TEXTO FORNECIDO:
******************************

Por tudo isso, afirma-se que o princípio da precaução é a base das leis e das práticas relacionadas à preservação do meio ambiente. É preciso, antes de tudo, se antecipar e prevenir a provável e/ou efetiva ocorrência de uma atividade lesiva, pois há de se considerar que nem todos os danos ambientais podem ser reparados pela ação humana. Hoppe assevera que “é uma precaução contra o risco, que objetiva prevenir já uma suspeição de perigo ou garantir uma suficiente margem de segurança da linha de perigo.” (apud DERANI, 1997, p. 165).

Desse modo, a atuação do princípio da precaução não se constitui apenas num recurso contra a degradação do meio ambiente. Pelo contrário, sua significação compreende também a garantia da preservação da espécie humana e, conseqüentemente, uma melhor qualidade de vida para a coletividade.

3 O princípio da precaução x prevenção

Na maioria dos documentos anteriores à declaração do Rio de Janeiro, preponderava o termo prevenção em vez de precaução. E apesar dos referidos termos apresentarem significados semelhantes, é preciso fazer uma distinção entre ambos para que se possa entender de forma correta o princípio da precaução.

É oportuno detalhar que a Constituição Brasileira não faz uma distinção propriamente dita entre a expressão prevenção e precaução, e as utiliza quase como sinônimas. O que se tem, no Brasil, são diferenciações entre os referidos termos por parte de doutrinadores, como Machado e Morato Leite.

Dessa forma, segundo Machado,

No princípio da prevenção previne-se porque se sabe quais as conseqüências de se iniciar determinado ato, prosseguir com ele ou suprimi-lo. O nexo causal é cientificamente comprovado, é certo, decorre muitas vezes até da lógica.

No princípio da precaução previne-se porque não se pode saber quais as conseqüências que determinado ato, ou empreendimento, ou aplicação científica causarão ao meio ambiente no espaço e/ou no tempo, quais os reflexos ou conseqüências. Há incerteza científica não dirimida (www.ecoambiental.com.br/ principal/principios).

Nesta acepção, o princípio da precaução reforça a idéia de que os danos ambientais, uma vez concretizados, não podem, via de regra, ser reparados ou, mais precisamente, não voltam ao seu estado anterior. Ao se destruir uma floresta, por exemplo, mesmo que o homem faça o reflorestamento, a nova floresta não apresentará as mesmas características da primitiva.

Assim afirma Canotilho:

Comparando-se o princípio da precaução com o da atuação preventiva, observa-se que o segundo exige que os perigos comprovados sejam eliminados. Já o princípio da precaução determina que a ação para eliminar possíveis impactos danosos ao ambiente seja tomada antes de um nexo causal ter sido estabelecido com evidência científica absoluta. (apud MORATO LEITE, 2000, p. 48).

Além disso, o princípio da precaução está diretamente ligado à atuação preventiva. Ambos objetivam proporcionar meios para impedir que ocorra a degradação do meio ambiente, ou seja, são medidas que, essencialmente, buscam evitar a existência do risco.

Entretanto, o princípio da precaução é prioritariamente utilizado quando o risco de degradação do meio ambiente é considerado irreparável ou o impacto negativo ao meio ambiente é tamanho que exige a aplicação imediata das medidas necessárias à preservação.

******************************

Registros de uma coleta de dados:
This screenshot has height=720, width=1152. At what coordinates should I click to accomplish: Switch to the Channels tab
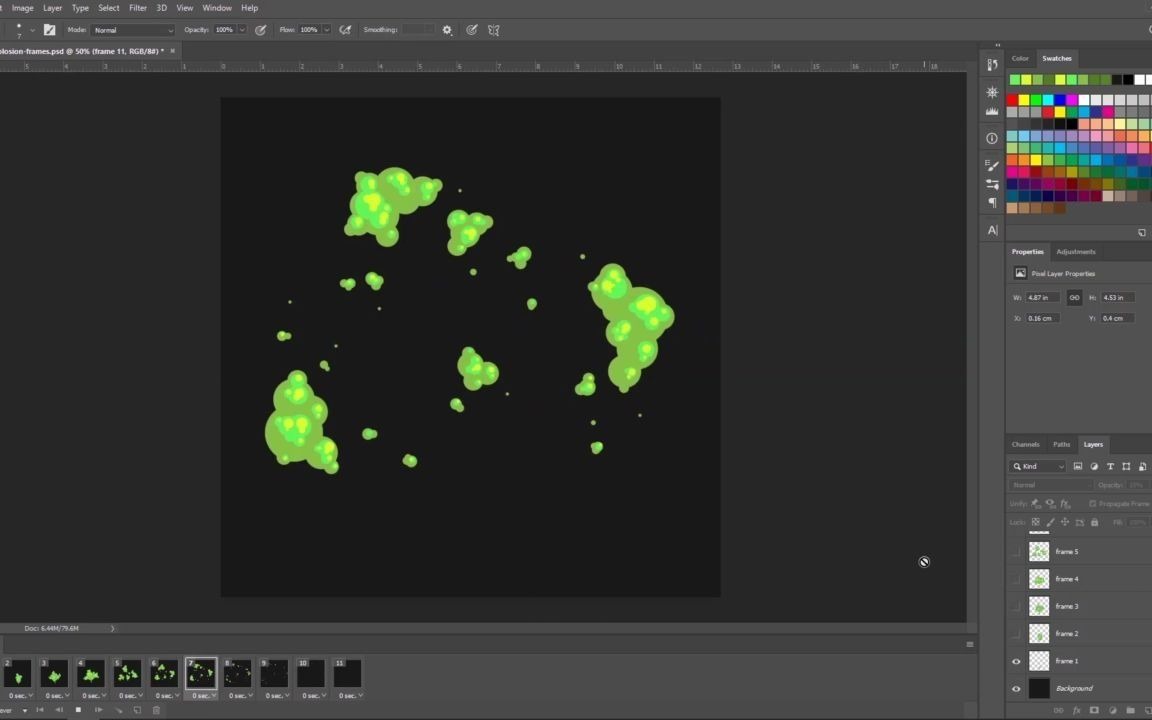pyautogui.click(x=1025, y=444)
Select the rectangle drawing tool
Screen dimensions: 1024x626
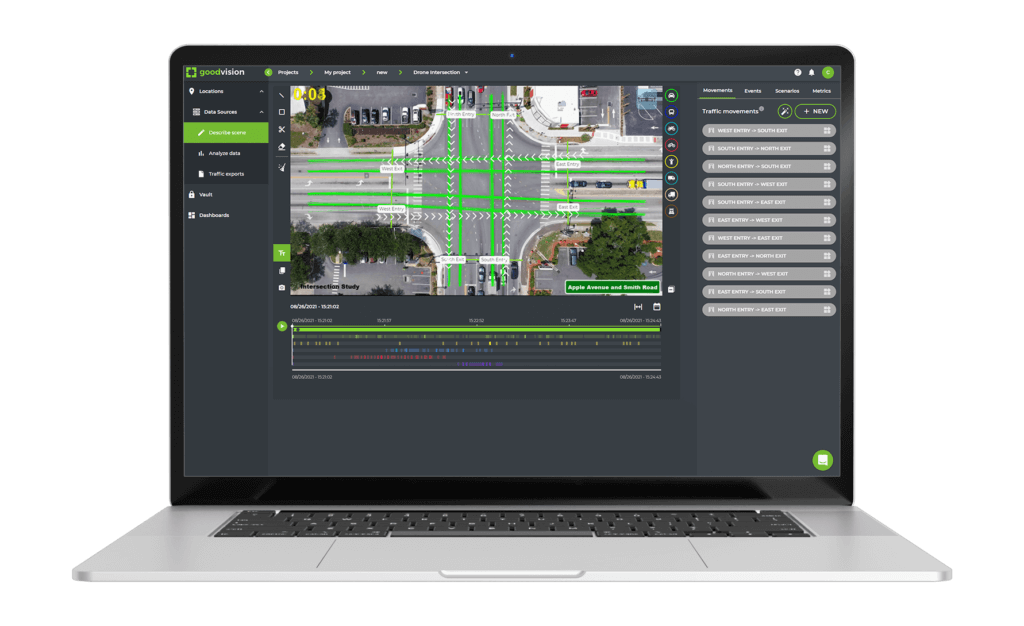pyautogui.click(x=281, y=112)
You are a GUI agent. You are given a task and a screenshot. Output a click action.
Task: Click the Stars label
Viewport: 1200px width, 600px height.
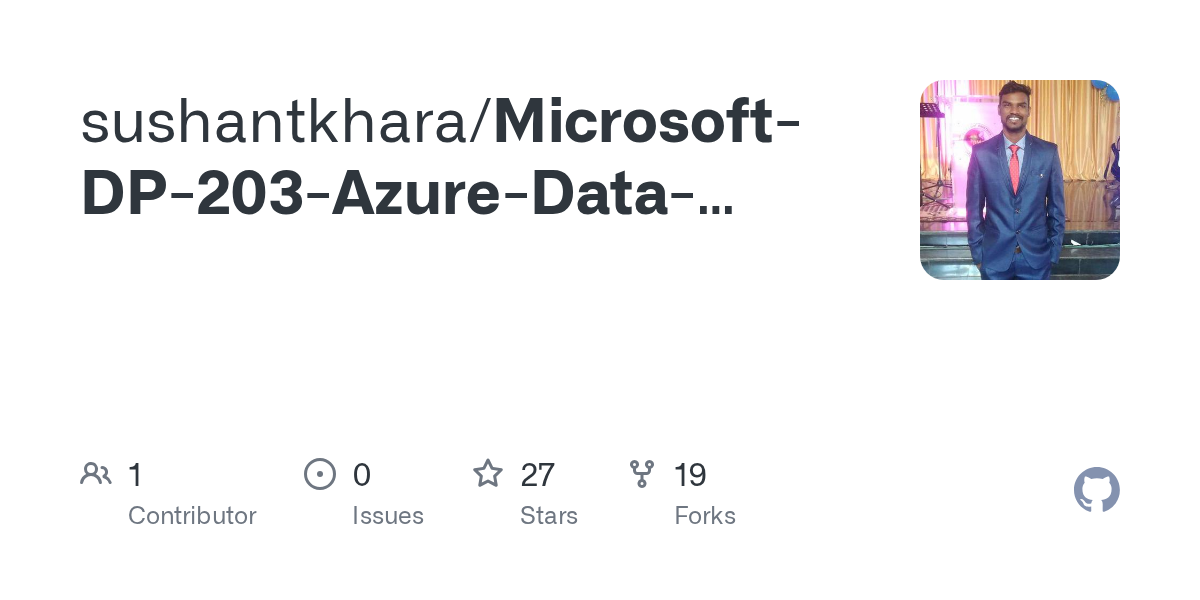click(549, 516)
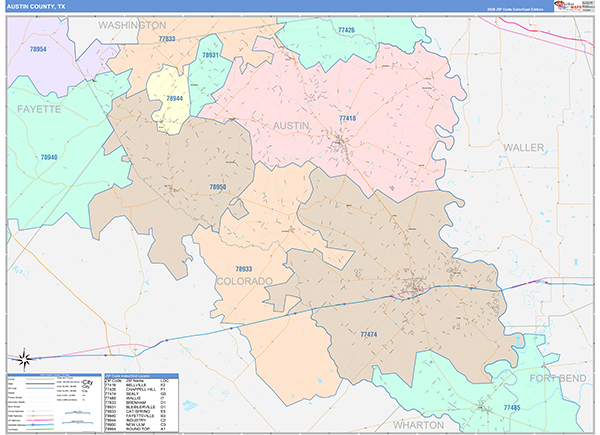Click the WALLER county name label
The width and height of the screenshot is (600, 435).
524,147
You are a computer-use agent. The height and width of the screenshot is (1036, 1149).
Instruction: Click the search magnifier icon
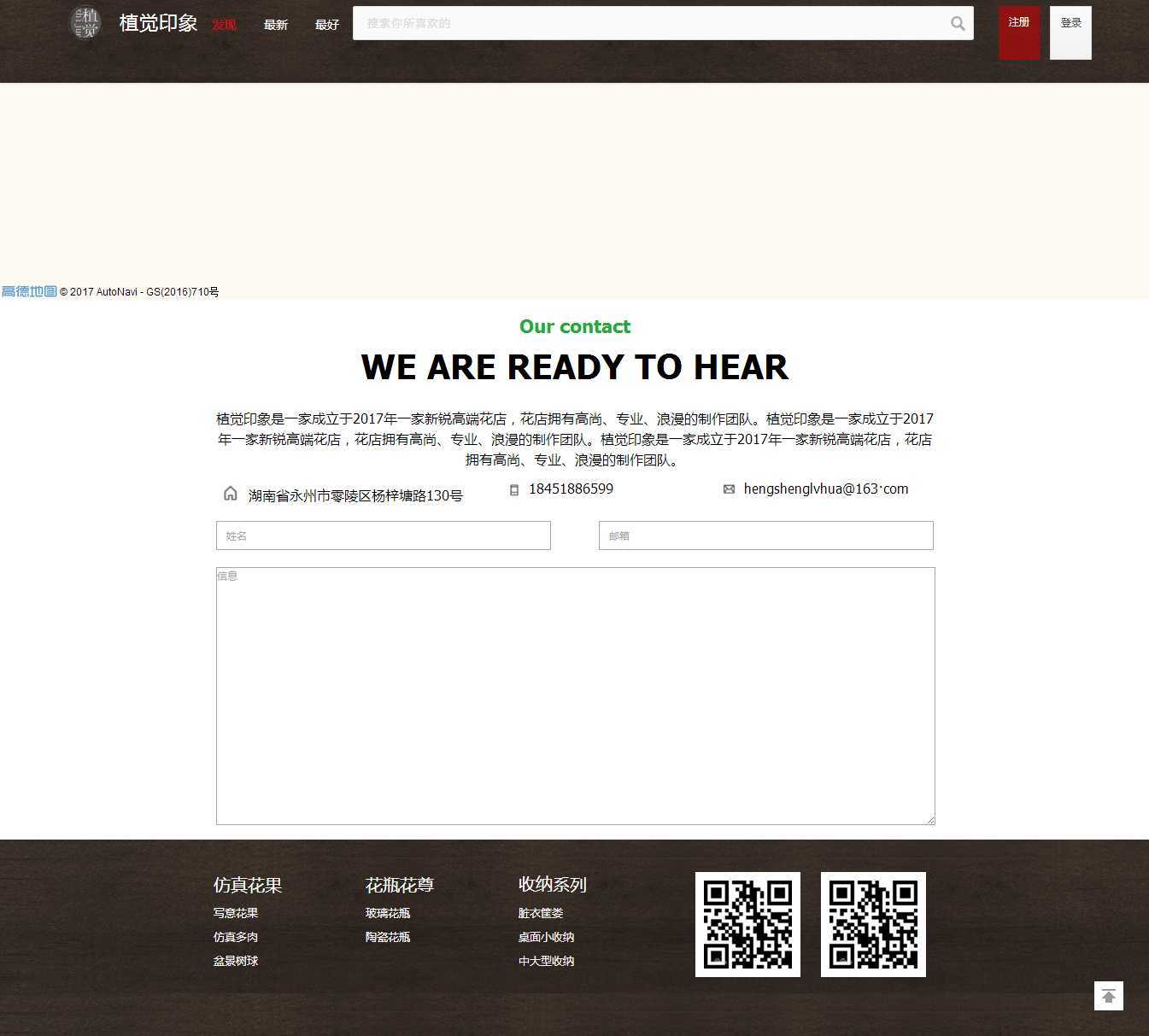(958, 24)
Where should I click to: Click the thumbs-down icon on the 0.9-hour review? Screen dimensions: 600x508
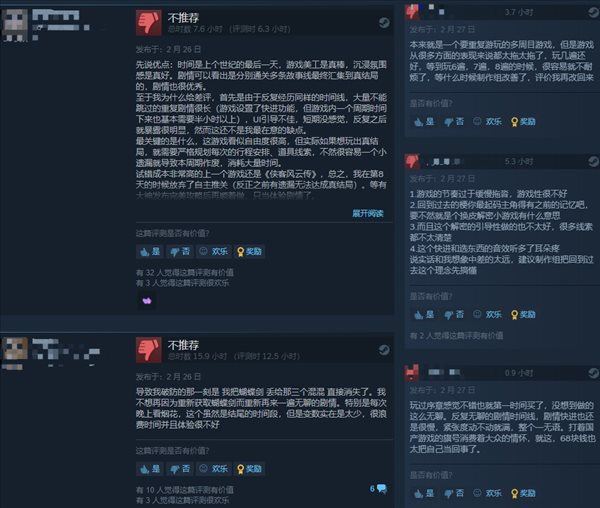tap(412, 373)
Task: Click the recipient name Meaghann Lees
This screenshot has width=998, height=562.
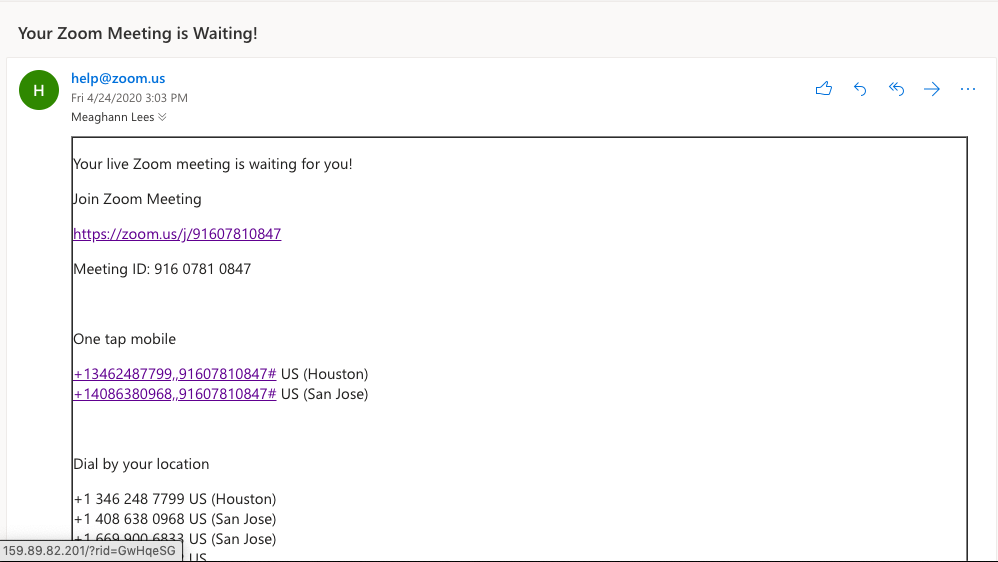Action: (x=112, y=117)
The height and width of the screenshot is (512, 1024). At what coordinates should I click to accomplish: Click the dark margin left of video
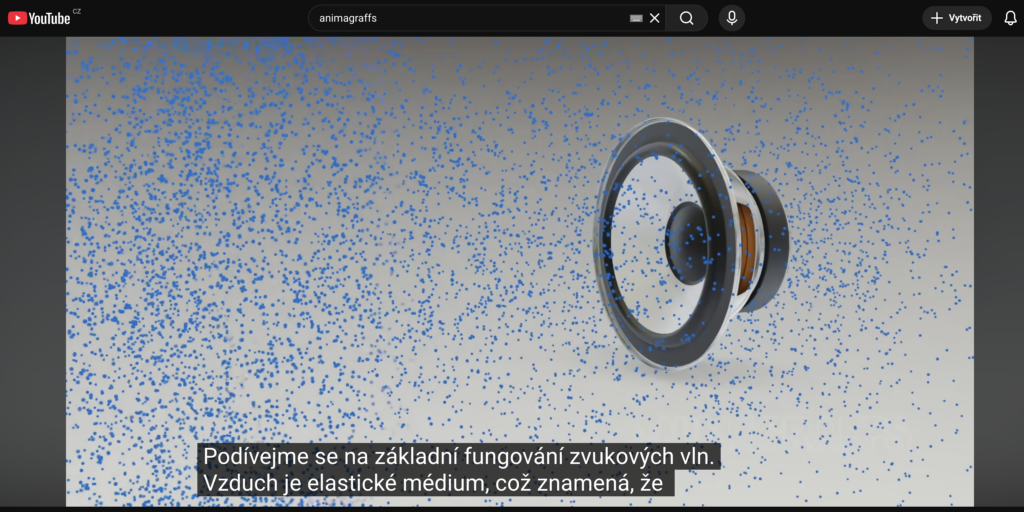pos(32,270)
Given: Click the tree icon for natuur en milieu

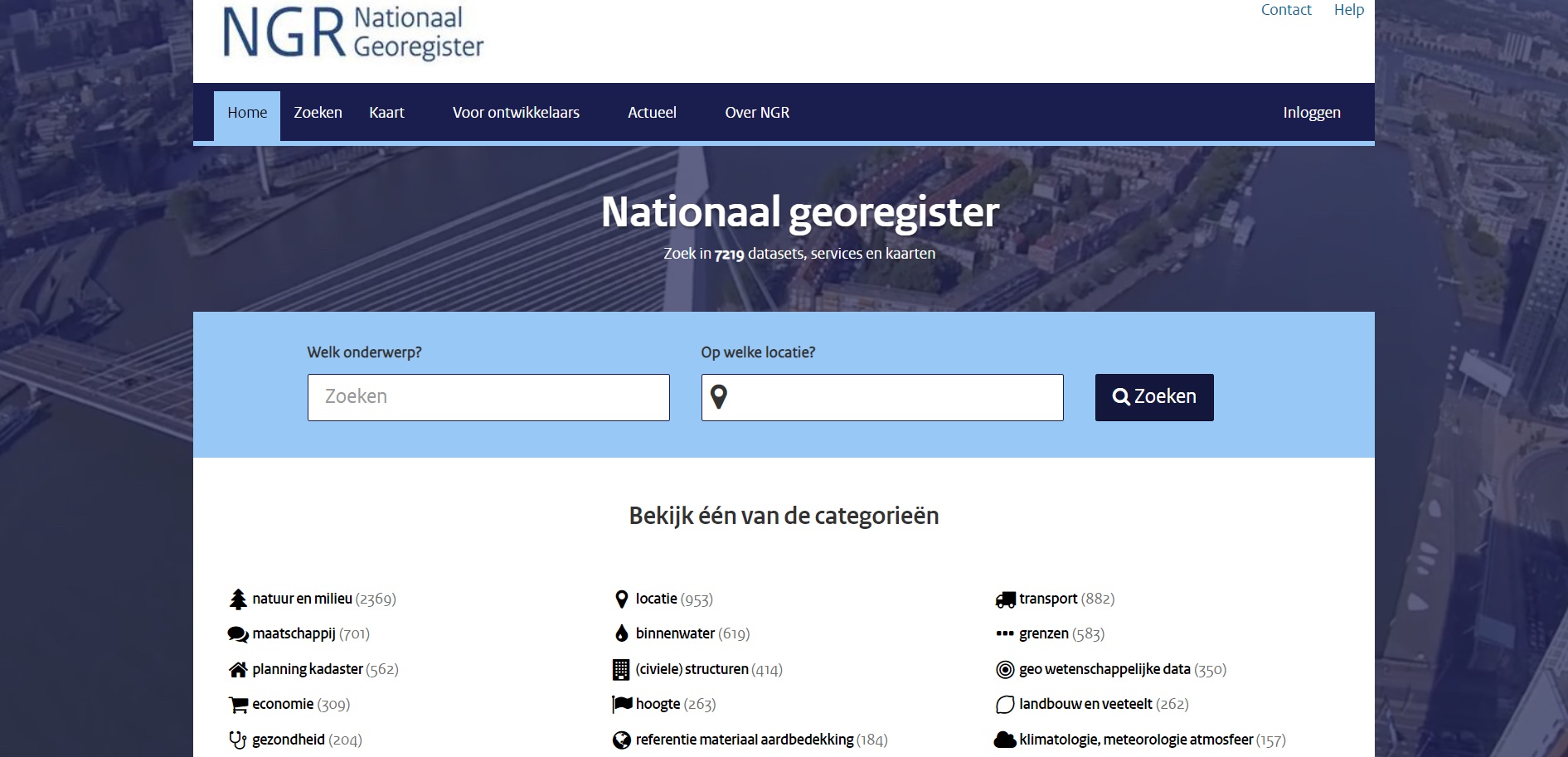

******************************

O QUE FAZER:
[1] Segundo o texto sobre o princípio da precaução, quais doutrinadores diferenciam no Brasil os termos prevenção e precaução?
[2] Retome o texto sobre o princípio da precaução e dê continuidade a ele a partir da última frase.

RESPOSTAS DADAS:
[1] Machado e Morato Leite.

[2]
Já a atuação preventiva é o ponto central do direito ambiental, e se traduz numa frase do senso comum: “Mais vale prevenir do que remediar.” (MORATO LEITE, 2000, p. 52). Ou seja, a degradação do meio ambiente deve ser evitada antes de sua concretização e não apenas combater e/ou minimizar os efeitos dessa degradação.

No panorama do direito estrangeiro, a União Européia faz a seguinte distinção da expressão prevenção/precaução: prevenir significaria “evitar ou reduzir tanto o volume de resíduos quanto do risco” (“avaid or reduce both volume of waste and associateal hazard”), enquanto que precaucionar seria uma obrigação de interveniência quando há suspeitas para o meio ambiente (“obligation to intervene once there is supcionus to the enviromment”), devendo neste último caso ocorrer intervenção estatal em relação ao risco (SCHIMIDT, www.mp.rs.gov.br).

Desenhadas as distinções doutrinárias entre o termo prevenção e precaução, é importante mencionar que ambos têm um objetivo comum que é o de preservar o meio ambiente, exigindo para tanto, a atuação do Estado da organização de uma política de proteção do meio ambiente.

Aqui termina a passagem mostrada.